Ultrasound does not alter the acoustic absorption coefficient of collagen directly. Collagen samples (0.8 mg ml⁻¹) with embedded thermocouples were first polymerized in the presence or absence of 7.8-MHz ultrasound (10 W cm⁻²). Fully polymerized samples were then allowed to equilibrate to water bath temperature. Both non-exposed (open circles) and ultrasound-exposed (filled circles) collagen gels were subsequently heated with 7.8-MHz ultrasound (10 W cm⁻²) and the collagen temperature within the acoustic beam was recorded every 5 s for 3 min (a). (b) The ultrasound-induced heating rate was calculated for the initial 15 s of each recording. No differences were observed in the ultrasound-induced heating rate for collagen polymerized under sham (white), or ultrasound conditions (black).

Figure 8.

Collagen fiber assembly increases the acoustic absorption coefficient. Aliquots of soluble collagen (1.0 mg ml⁻¹ were transferred into the wells of modified tissue culture plates with a wire thermocouple placed at the center.
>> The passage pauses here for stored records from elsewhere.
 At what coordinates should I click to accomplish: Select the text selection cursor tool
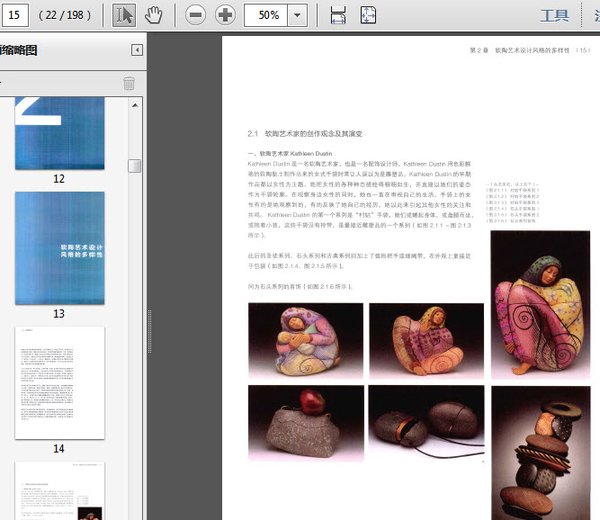point(124,15)
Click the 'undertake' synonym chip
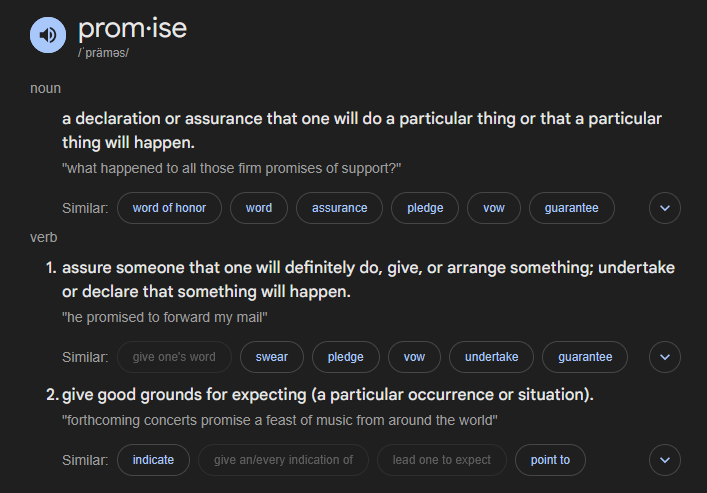 pyautogui.click(x=491, y=357)
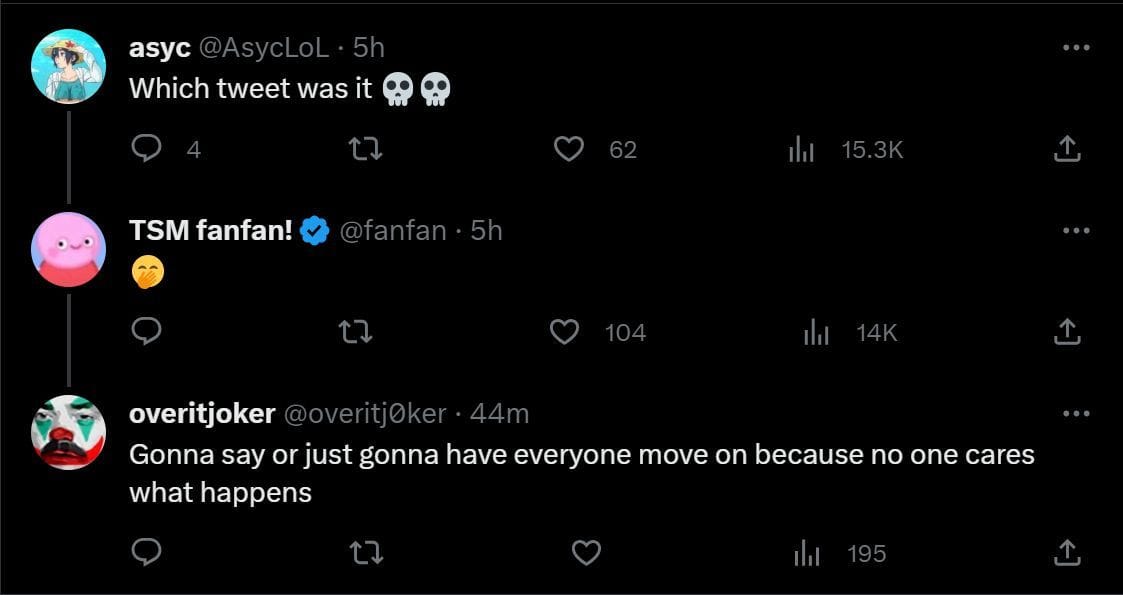The width and height of the screenshot is (1123, 595).
Task: Share TSM fanfan's tweet via upload icon
Action: (x=1067, y=332)
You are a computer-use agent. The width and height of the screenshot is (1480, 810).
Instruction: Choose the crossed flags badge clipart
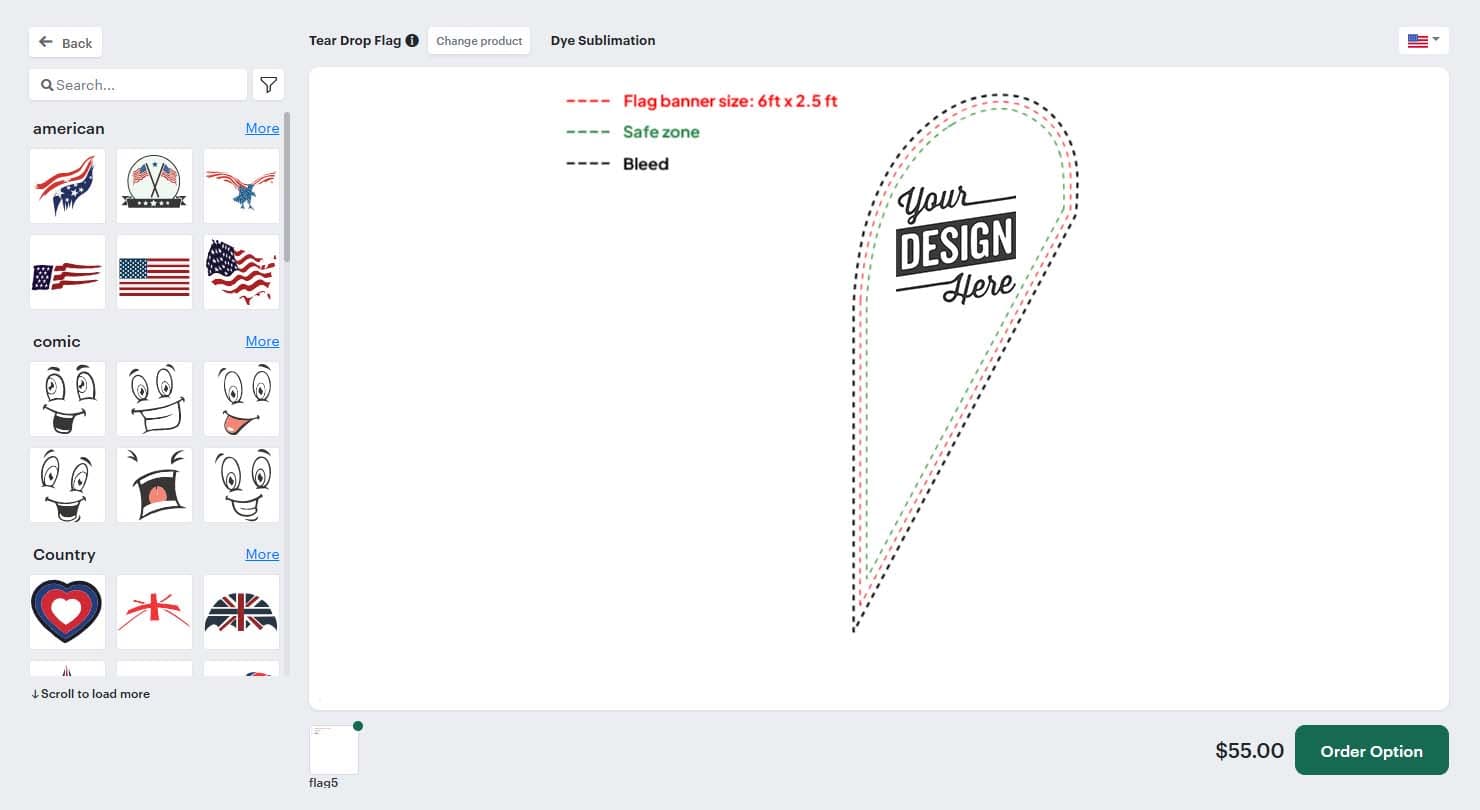tap(154, 186)
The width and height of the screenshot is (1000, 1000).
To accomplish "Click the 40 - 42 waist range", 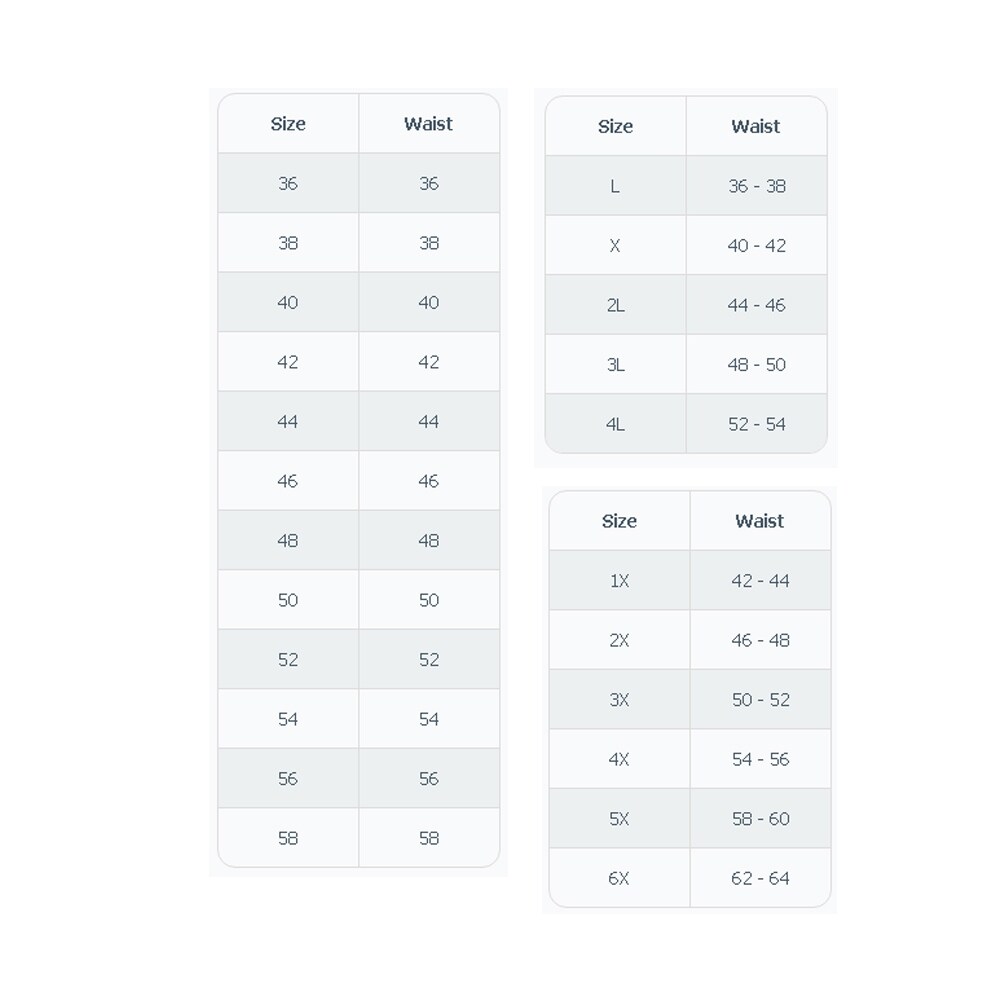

Samples were allowed to equilibrate for 1 h in the absence of ultrasound. During this time, collagen polymerization either proceeded (neutralized DMEM, (a), or was prevented by maintaining acidic conditions (0.02 N acetic acid in PBS, (b). The temperature at the center of each sample was recorded during subsequent exposure to 8.8-MHz ultrasound at intensities of 1.7 (black), 3.6 (blue), and 7.9 W cm⁻² (red). Each graph represents a set of recordings from 1 of at least 3 independent samples. (c) The initial ultrasound-induced heating rate was calculated for polymerized (black) and non-polymerized (white) samples by performing a linear regression over the first 10 s of ultrasound exposure. Data are presented as mean ± SEM for n ⩾ 4 recordings from at least 3 independent samples per condition. Significantly different means, *P < 0.05 by t-test with Holm-Sidak’s post-hoc test for multiple comparisons.

Figure 9.

Effect of collagen polymerization on acoustic attenuation (a) Aliquots of soluble collagen solution (2.0 mg ml⁻¹, solid lines) or vehicle control (dashed lines) were prepared under either neutralized (red, DMEM) or acidic (black, 0.02 N acetic acid in PBS) conditions. Cold samples were placed in a 4-cm long cylindrical sample holder with Saran membranes on either side. Acoustic attenuation measurements were obtained by a pulse-echo technique using a 28 ns ultrasound pulse (38 MHz center frequency) reflected by a steel disk placed at the bottom of the propagation path. The amplitude of the signal received from the reflector was recorded every 30 s and plotted beginning 6 min after sample addition (e.g., prior to collagen polymerization), as the normalized mean ± SEM for n ⩾ 3 replicates per condition. (b) Echo amplitude at 20 min normalized to initial amplitude (6 min) for vehicle control (white), or 2.0 mg ml⁻¹ collagen (black) samples. Data are presented as mean ± SEM for n ⩾ 3 replicates per condition. Significantly different means, *P < 0.05 by t-test with Holm-Sidak’s post-hoc test for multiple comparisons.